Como lidar com a discalculia

Você já tinha ouvido falar em discalculia? O distúrbio que atinge 5% da população mundial tem cada vez mais se tornado alvo de especialistas

Perder-se no tempo ou no espaço geográfico pode indicar algo além da mera desatenção. A falta de noção é um dos problemas que os discalcúlicos enfrentam. Além dela, algumas dificuldades provindas de questões matemáticas também se inserem no quadro. Despercebido ou desconhecido, esse mal é taxado comumente pelos pais e professores como desleixo dos alunos frente aos estudos.

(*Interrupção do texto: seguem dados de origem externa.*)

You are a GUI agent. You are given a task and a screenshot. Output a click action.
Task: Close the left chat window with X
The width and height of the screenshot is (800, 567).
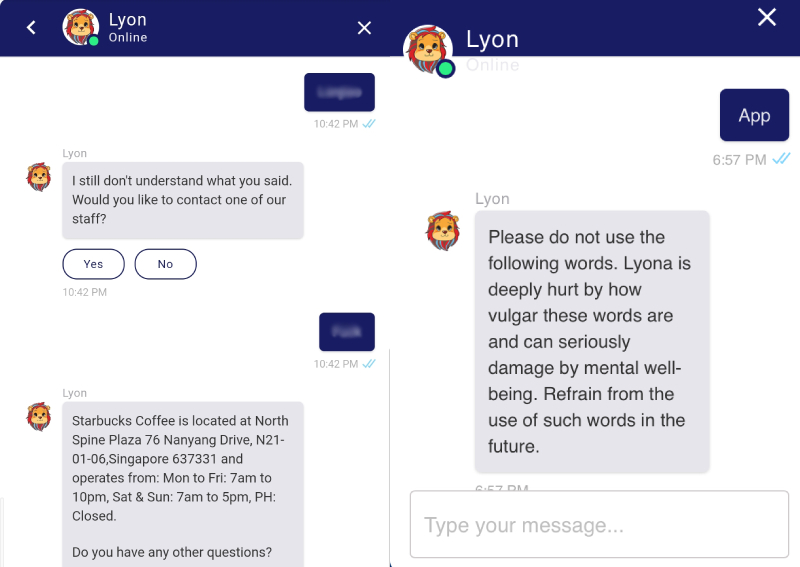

A discalculia atinge mais de 5% da população mundial e por isso tem cada vez mais se tornado alvo de especialistas. A doença incapacita o indivíduo de realizar questões matemáticas simples (adição, subtração, divisão e multiplicação) além de dificultar sua compreensão semântica. É comum ela estar associada a outro transtorno, como o déficit de atenção e a dislexia.

“Assim como o disléxico troca o ‘p’ pelo ‘d’, o discalcúlico troca o 39 pelo 93”. A Presidente da Associação Brasileira de Psicopedagogia, ABPp, Quézia Bombonatto, é uma das especialistas estudiosas do assunto. De acordo com ela, não há uma cura para a discalculia. “O que existem são maneiras de se adaptar e lidar com o distúrbio”.

A dificuldade está em, após reconhecer os sintomas, associá-los ao transtorno; nem todos os pais o identificam. Quando é tratado muito tarde, ele pode desencadear problemas de auto-estima na criança, principalmente por ser considerado uma característica própria dela, rotulando-a pela sua capacidade de raciocínio. Quando descoberto, é imprescindível buscar auxílio de profissionais como neurologistas, pedagogos e psicólogos, para dar inicio imediato ao tratamento.

A música, segundo Quézia Bombonatto, é um dos métodos empregados pelos especialistas. Além dela, os treinamentos matemáticos também são utilizados. Caso o quadro do paciente se resuma a discalculia não são envolvidos medicamentos como drogas; somente se o indivíduo portar outros déficits concomitantemente. A especialista lembra ainda que “as escolas têm de se atualizar quanto os possíveis déficits e doenças que podem afetar o desenvolvimento do aluno para conseguir ajudá-lo”.